Les plantations ont complètement transformé le paysage du sud du Chili et sont la principale cause du conflit actuel ; la seule réponse du gouvernement a été de militariser la région et de déclarer l'état de siège. Au cours des premiers jours de novembre 2021, deux membres de la communauté mapuche ont été tués par les forces de l'État. (8)
 
Effets sur le rio Chubut
 
Le rio Chubut prend sa source dans de nombreux ruisseaux de la région montagneuse et traverse la province argentine du même nom d'ouest en est, jusqu'à la mer d'Argentine. Les eaux d'amont se trouvent à la frontière entre la forêt et la steppe, une bande d'environ 350 km de long. Dans cette seule région, le groupe italien de vêtements Benetton a planté plus de dix mille hectares de pins ponderosa et continue de le faire.
 
Des travaux récents dans la région ont montré que la transpiration dans les plantations de pins matures représentait jusqu'à 73 % du débit d'eau total, alors qu'elle n'était que de 10 % dans la steppe arbustive. "Les plantations de pins en Patagonie semi-aride évaporent toutes les précipitations, ce qui entraîne un drainage profond nul et une recharge nulle des eaux souterraines", conclut l'étude. (9) Ces données montrent que la poursuite de la plantation massive de pins dans les eaux d'amont diminuera encore le débit du fleuve Chubut, qui baisse en raison de la diminution des précipitations.
 
Pourquoi tant de pins ponderosa ?
 
Quatre-vingt-sept pour cent des plantations de la Patagonie andine sont des pins ponderosa, et dans la province de Chubut, elles atteignent 96 pour cent. Les scieries n'en veulent pas car ils sont surabondants, leur bois n'est pas apprécié en menuiserie, il ne convient pas pour les poteaux, les colonnes ou le bois de chauffage. Alors pourquoi et pourquoi tant de pin ponderosa ?
 
Le ponderosa pousse deux fois plus vite en Patagonie qu'en Amérique du Nord, d'où il est originaire. Les plants sont viables à 100 % même pendant les années sèches, ce qui permet de verser la subvention de l'État à la fin de la première année du projet. En revanche, le pin d'Oregon, dont le bois est comparable à celui du cyprès indigène, ne résiste pas bien à la sécheresse, si bien que pour compléter les semis, il faut les replanter pendant quatre ans. Ce n'est qu'alors que le planteur peut percevoir la subvention. La motivation est donc d'obtenir de l'argent dans le délai le plus court possible. Cela encourage la plantation massive sans même envisager l'utilisation finale du bois.

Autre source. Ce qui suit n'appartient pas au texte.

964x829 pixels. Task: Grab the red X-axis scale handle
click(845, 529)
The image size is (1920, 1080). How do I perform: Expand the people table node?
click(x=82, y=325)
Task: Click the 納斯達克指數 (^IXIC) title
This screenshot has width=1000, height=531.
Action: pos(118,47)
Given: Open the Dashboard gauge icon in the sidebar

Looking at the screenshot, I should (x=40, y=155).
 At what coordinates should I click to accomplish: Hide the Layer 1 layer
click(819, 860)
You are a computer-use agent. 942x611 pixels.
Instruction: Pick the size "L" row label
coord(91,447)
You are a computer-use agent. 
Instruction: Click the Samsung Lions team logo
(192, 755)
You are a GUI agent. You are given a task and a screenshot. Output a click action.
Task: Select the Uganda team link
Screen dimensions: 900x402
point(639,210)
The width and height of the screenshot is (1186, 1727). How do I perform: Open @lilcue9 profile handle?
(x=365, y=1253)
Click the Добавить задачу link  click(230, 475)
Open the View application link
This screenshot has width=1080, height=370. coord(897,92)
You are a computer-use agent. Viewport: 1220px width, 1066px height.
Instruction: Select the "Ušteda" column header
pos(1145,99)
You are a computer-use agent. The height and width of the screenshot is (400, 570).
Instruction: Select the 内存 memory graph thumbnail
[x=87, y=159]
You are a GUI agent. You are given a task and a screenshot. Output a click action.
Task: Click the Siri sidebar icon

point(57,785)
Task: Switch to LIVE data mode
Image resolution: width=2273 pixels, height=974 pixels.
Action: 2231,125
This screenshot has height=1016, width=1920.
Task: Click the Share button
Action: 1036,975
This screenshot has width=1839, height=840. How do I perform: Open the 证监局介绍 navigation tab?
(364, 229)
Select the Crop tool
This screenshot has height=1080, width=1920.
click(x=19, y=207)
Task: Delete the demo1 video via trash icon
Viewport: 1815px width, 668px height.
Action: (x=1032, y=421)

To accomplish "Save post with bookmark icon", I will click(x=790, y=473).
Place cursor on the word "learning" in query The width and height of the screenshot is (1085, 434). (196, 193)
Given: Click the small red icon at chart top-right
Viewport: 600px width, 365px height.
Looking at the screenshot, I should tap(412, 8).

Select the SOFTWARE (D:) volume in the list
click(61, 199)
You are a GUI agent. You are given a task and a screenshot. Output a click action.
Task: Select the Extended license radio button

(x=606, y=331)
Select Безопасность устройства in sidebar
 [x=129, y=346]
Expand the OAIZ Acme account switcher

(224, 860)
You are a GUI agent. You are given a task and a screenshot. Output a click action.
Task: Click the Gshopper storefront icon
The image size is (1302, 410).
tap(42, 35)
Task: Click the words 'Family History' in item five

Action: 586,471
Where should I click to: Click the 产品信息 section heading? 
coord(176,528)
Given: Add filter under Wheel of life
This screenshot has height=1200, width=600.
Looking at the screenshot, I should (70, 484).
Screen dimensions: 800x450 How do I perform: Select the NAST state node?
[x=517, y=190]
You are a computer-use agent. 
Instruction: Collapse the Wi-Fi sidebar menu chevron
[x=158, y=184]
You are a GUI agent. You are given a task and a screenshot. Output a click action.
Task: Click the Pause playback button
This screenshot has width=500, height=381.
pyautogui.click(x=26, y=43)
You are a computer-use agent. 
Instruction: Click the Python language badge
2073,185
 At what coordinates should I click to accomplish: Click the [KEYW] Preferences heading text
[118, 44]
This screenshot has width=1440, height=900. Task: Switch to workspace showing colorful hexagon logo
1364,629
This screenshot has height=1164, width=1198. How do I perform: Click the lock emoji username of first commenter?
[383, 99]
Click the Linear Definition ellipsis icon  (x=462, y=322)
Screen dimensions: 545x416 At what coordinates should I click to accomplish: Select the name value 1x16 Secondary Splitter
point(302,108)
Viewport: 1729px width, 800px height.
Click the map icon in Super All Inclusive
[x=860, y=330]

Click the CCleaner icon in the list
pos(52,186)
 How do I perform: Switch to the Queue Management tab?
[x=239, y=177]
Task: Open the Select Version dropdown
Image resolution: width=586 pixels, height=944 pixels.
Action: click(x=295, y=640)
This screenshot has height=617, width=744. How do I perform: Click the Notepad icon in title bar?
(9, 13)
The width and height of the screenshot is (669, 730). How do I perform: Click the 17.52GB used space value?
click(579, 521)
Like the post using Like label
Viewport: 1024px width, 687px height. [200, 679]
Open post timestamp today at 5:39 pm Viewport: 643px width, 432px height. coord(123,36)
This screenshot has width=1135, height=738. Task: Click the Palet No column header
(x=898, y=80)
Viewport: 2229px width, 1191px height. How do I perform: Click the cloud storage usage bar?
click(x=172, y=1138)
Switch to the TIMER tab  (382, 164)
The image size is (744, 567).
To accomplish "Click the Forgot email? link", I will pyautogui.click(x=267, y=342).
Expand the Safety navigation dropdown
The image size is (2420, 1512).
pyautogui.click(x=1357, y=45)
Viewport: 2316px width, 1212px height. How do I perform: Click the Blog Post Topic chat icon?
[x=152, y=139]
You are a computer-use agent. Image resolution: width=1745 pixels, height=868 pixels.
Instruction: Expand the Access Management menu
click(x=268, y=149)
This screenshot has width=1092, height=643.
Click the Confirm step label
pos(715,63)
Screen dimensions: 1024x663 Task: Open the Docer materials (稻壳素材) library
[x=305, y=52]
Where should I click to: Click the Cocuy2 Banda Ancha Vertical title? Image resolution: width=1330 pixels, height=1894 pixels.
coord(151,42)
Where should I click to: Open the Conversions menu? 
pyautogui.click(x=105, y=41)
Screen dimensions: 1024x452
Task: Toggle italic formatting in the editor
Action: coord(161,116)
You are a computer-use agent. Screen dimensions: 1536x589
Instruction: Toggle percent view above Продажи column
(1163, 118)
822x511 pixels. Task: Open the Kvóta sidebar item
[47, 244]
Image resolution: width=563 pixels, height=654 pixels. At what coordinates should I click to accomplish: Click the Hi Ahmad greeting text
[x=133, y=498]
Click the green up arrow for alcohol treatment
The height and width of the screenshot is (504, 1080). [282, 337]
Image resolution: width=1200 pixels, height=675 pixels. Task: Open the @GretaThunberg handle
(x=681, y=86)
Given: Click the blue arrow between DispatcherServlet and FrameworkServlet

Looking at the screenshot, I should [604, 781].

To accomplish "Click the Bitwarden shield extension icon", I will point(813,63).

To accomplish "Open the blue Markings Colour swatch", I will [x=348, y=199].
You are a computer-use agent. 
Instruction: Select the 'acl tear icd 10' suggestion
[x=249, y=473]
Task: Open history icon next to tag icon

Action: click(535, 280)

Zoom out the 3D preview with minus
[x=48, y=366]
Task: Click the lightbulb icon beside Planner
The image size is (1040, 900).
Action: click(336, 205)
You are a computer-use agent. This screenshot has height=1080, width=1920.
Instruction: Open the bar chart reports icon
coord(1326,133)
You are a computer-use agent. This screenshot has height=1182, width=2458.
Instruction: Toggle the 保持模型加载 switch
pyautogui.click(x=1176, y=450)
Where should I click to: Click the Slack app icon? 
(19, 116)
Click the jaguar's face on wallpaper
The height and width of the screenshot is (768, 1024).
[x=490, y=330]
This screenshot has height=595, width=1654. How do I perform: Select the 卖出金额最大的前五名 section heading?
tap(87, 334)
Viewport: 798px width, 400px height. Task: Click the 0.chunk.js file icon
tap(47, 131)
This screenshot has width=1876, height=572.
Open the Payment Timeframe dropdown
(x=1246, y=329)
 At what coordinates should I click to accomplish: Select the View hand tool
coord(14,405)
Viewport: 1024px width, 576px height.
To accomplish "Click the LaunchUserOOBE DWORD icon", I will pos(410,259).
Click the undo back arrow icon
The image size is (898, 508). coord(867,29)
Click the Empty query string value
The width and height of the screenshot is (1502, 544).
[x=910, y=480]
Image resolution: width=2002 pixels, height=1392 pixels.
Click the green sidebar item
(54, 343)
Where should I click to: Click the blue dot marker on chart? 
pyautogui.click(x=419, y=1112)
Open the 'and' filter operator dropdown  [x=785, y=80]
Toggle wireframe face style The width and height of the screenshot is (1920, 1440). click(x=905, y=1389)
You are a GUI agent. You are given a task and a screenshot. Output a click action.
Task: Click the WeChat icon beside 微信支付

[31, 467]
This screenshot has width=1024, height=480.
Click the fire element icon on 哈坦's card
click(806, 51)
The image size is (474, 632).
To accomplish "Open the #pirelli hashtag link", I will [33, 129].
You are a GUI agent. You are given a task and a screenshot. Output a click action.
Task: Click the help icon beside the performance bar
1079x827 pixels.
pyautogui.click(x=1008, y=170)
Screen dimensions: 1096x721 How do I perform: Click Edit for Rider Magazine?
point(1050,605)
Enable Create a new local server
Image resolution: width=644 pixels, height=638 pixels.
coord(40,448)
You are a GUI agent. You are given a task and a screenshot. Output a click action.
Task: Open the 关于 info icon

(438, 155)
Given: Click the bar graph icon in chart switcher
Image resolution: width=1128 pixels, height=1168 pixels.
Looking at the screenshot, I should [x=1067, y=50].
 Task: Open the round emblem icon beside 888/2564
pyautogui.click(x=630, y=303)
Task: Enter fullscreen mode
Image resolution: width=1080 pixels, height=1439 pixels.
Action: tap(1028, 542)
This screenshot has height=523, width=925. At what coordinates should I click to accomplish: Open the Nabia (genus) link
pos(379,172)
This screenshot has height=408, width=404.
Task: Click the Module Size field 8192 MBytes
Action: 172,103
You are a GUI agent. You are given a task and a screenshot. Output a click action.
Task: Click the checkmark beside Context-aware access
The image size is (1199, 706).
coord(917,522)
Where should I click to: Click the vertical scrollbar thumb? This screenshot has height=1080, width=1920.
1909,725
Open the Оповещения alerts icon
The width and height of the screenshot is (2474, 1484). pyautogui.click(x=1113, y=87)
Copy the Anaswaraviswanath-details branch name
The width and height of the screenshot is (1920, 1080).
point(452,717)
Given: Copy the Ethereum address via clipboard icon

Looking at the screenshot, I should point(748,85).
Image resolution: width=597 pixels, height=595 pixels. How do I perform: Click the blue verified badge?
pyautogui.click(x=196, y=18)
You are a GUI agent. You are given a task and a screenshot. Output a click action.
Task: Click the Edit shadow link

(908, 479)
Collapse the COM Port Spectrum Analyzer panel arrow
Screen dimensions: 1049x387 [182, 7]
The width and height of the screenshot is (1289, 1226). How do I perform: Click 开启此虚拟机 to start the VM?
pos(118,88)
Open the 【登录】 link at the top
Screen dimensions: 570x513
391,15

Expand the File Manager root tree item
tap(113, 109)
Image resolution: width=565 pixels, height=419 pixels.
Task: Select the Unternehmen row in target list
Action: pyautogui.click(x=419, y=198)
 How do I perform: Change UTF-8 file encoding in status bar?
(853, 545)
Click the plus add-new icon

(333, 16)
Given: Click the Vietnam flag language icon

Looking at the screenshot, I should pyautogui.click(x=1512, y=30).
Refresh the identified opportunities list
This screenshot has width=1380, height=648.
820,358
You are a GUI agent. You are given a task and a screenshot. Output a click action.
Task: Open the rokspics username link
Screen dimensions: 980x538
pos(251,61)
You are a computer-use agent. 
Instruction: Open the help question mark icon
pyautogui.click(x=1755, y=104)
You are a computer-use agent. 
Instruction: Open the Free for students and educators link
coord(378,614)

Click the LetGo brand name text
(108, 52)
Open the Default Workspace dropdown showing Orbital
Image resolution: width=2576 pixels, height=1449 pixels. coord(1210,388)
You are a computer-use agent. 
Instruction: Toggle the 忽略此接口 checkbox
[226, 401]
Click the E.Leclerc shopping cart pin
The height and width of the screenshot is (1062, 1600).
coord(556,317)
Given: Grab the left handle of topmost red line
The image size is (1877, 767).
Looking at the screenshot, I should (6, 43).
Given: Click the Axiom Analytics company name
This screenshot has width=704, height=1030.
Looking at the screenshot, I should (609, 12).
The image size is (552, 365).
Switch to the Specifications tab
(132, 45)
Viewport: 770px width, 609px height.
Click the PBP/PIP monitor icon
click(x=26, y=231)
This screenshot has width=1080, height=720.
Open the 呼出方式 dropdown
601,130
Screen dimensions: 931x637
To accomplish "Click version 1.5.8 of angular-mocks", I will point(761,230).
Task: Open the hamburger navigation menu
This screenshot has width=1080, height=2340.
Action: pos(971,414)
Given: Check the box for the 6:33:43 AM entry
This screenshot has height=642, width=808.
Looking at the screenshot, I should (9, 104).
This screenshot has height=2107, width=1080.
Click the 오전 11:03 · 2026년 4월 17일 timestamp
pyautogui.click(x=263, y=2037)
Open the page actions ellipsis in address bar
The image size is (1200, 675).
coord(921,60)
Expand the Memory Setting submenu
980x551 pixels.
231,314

Mais il y a aussi d'autres motivations. Comme cela s'est produit au Chili, en Uruguay et dans le nord de l'Argentine, derrière les pins et les eucalyptus viennent les usines de pâte à papier et leurs conséquences en termes de pollution de l'eau. Il s'agit d'une question qui est généralement étouffée afin de ne pas soulever de résistance sociale à l'avance. Les porte-parole du secteur affirment catégoriquement que les usines de pâte à papier sont exclues du plan forestier en Patagonie. C'est pourtant l'intention déclarée depuis le début des plantations dans les années 1970 ; les usines seraient situées sur le rio Chubut, près d'El Maitén. (10) Dans un article publié dans le journal La Nación, en 2016, ils expliquent que l'objectif de la Compañía de Tierras del Sur - groupe Benetton - est précisément celui-ci : " Le moment venu, ils fourniront un bois de bien meilleure qualité que celui du NEA (Nord-Est argentin), plus adapté à la fibre de cellulose ". (11) Avec le rio Chubut et au moins une municipalité captive à proximité (comme El Maitén, où la majeure partie de la zone urbaine appartient à Benetton, qui bénéficie également du soutien du pouvoir politique), il n'est pas difficile de prévoir ce qui se passera dans les décennies à venir, ni qui sera le premier à souffrir de l'eau contaminée.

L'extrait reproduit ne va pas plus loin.